Abstraction, Architecture, and API Design

  • Strong consensus that LLMs excel at filling in details (implementing features, wiring code, refactoring with specific patterns) but struggle to invent good abstractions, APIs, or module boundaries without human direction.
  • Examples: inefficient data copying instead of rearchitecting for pointer-style sharing; poor React component design; Python code with nested ifs, mis-scoped imports, and swallowed exceptions.
  • Several note this mirrors the median human developer: most people are bad at API design and high-level abstraction anyway.

“Just Search” vs Compression and Novelty

  • One camp frames LLMs as “really good search”: semantic retrieval over training data + user code, recombining known patterns. This mental model helps set realistic expectations: great at mapping, translating, modifying; weak at truly “from scratch” creation.
  • Others call “just search” reductive, likening it to calling CPUs “just transistor states.” They emphasize:
    • LLMs act as lossy probabilistic compressors of human knowledge, synthesizing and recombining concepts.
    • Internal “circuits” and conceptual relationships can enable interpolation, limited extrapolation, and emergent reasoning-like behavior.
  • Debate over whether outputs can ever be genuinely novel vs only “novel to the user” continues, with no consensus.

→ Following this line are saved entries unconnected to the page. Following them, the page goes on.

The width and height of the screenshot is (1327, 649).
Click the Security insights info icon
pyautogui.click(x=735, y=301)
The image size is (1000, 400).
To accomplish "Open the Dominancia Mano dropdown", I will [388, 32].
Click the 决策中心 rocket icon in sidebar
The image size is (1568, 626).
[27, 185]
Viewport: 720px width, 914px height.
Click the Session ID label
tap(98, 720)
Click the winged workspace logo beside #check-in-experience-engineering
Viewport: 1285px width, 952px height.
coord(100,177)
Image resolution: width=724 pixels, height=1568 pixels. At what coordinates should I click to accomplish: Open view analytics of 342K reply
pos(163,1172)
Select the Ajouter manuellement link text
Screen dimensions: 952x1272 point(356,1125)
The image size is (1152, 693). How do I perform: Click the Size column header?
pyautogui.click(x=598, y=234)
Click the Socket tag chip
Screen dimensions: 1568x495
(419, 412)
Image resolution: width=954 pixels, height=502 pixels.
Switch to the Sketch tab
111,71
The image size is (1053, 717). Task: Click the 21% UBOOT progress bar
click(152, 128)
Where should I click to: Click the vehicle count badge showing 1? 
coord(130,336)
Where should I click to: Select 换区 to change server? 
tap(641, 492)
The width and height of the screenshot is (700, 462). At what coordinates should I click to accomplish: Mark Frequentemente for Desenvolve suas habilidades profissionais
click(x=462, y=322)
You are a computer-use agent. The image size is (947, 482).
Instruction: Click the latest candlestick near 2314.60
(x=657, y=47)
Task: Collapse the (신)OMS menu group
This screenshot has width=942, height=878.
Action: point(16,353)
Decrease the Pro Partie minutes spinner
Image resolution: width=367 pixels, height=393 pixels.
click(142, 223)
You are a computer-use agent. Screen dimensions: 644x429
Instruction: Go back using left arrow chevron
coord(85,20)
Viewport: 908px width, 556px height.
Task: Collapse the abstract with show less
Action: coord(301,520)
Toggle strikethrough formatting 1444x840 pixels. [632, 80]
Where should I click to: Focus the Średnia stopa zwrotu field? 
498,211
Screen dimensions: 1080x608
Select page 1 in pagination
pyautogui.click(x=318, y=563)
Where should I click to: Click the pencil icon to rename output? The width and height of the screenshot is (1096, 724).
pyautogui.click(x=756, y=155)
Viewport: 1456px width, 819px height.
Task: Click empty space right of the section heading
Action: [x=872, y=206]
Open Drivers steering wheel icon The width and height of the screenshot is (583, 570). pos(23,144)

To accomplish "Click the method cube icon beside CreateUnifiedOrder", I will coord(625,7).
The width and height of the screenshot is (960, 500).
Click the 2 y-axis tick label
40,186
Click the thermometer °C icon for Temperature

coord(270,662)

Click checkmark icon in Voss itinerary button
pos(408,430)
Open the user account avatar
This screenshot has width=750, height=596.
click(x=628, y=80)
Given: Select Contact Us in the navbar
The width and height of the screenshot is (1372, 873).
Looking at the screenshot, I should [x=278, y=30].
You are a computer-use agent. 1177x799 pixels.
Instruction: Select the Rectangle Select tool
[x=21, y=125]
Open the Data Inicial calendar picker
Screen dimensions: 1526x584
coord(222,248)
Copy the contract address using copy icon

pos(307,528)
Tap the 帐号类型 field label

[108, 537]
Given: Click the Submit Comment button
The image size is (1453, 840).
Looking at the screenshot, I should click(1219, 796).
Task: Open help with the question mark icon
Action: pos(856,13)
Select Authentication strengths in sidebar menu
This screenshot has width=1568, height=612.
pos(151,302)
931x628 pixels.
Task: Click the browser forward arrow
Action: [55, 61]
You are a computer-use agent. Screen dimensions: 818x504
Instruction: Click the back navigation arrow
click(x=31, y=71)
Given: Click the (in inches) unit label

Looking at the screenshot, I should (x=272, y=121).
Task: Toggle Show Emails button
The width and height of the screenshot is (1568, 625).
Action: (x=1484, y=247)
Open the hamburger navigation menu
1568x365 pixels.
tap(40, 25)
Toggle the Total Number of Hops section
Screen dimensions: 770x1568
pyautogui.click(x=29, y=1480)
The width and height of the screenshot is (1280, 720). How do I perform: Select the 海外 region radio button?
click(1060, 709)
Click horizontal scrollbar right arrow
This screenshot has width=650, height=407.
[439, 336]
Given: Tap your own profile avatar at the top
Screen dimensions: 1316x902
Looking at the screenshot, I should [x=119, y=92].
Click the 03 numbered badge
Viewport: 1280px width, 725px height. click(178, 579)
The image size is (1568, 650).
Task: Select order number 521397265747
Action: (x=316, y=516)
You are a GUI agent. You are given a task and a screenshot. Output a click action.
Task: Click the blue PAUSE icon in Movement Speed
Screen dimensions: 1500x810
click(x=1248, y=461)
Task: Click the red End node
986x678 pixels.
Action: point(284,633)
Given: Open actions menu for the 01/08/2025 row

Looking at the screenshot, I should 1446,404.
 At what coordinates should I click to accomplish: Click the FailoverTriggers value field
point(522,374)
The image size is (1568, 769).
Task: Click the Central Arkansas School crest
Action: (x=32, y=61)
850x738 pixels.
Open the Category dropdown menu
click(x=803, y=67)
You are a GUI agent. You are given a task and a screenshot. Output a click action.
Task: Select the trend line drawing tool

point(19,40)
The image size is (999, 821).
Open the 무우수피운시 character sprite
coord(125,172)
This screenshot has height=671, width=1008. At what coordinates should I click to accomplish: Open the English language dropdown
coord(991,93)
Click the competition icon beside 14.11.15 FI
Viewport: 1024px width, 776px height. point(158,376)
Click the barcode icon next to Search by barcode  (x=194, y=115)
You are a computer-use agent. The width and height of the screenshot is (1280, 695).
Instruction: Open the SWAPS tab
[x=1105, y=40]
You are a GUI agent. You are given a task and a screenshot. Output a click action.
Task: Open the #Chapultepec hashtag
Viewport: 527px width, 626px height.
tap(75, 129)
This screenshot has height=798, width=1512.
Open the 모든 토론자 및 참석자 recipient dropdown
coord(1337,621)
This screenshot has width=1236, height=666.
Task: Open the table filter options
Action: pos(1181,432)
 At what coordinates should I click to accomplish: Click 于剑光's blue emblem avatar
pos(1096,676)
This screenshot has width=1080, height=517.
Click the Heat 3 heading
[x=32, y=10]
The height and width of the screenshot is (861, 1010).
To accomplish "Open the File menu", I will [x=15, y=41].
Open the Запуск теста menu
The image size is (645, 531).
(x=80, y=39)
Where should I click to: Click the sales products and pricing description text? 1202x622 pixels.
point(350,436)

Reliability, Hallucinations, and Verification

  • Experiences are highly mixed: some see large quality improvements and fewer hallucinations over time; others still hit made-up APIs, types, or misleading solutions that waste time.
  • Simple harnesses (e.g., static typing, linting, tests, formal methods) can catch many hallucinations in code, but most domains lack such verifiers.
  • A common pattern: Claude often chooses minimal or local edits, sometimes suboptimal globally; attempts to correct via CLAUDE.md–style instructions have only partial success.

Workflow, Learning, and Productivity

  • Many feel “unlocked”: able to try more ideas, run more experiments, and explore design alternatives quickly, similar to the shift from film to digital.
  • Others worry this leads to shallow thinking: quick prototyping replacing deeper internal reasoning and design “marination.”
  • On learning: some say LLMs accelerate conceptual understanding by enabling more experiments; others feel they learn little unless they deeply review and debug the generated code themselves.

Future Trajectory and Limits

  • One side sees a moving frontier: LLMs progressed from small functions to multi-file subsystems; therefore, higher-level abstraction and multi-service design may improve similarly in 6–12 months.
  • Another side argues there are hard ceilings:
    • Persistent failures at abstraction and hallucinations despite scale-ups.
    • Training on “random internet code” bakes in bad patterns; prompts can’t fully fix that.
  • No agreement on whether we’re nearing a plateau or just mid-curve.

Organizational and Economic Implications

  • Speculation ranges from “mid-level-equivalent AI would be revolutionary” to tongue-in-cheek visions of a CEO plus fleets of agents (and even questioning whether a CEO would still be needed).
  • Some foresee boards and owners still wanting a human “ringable neck” and guardian against misaligned AI-provider incentives.
  • Broad concern that another path to the middle class (junior dev work) is narrowing, even if senior design and oversight roles remain human for the foreseeable future.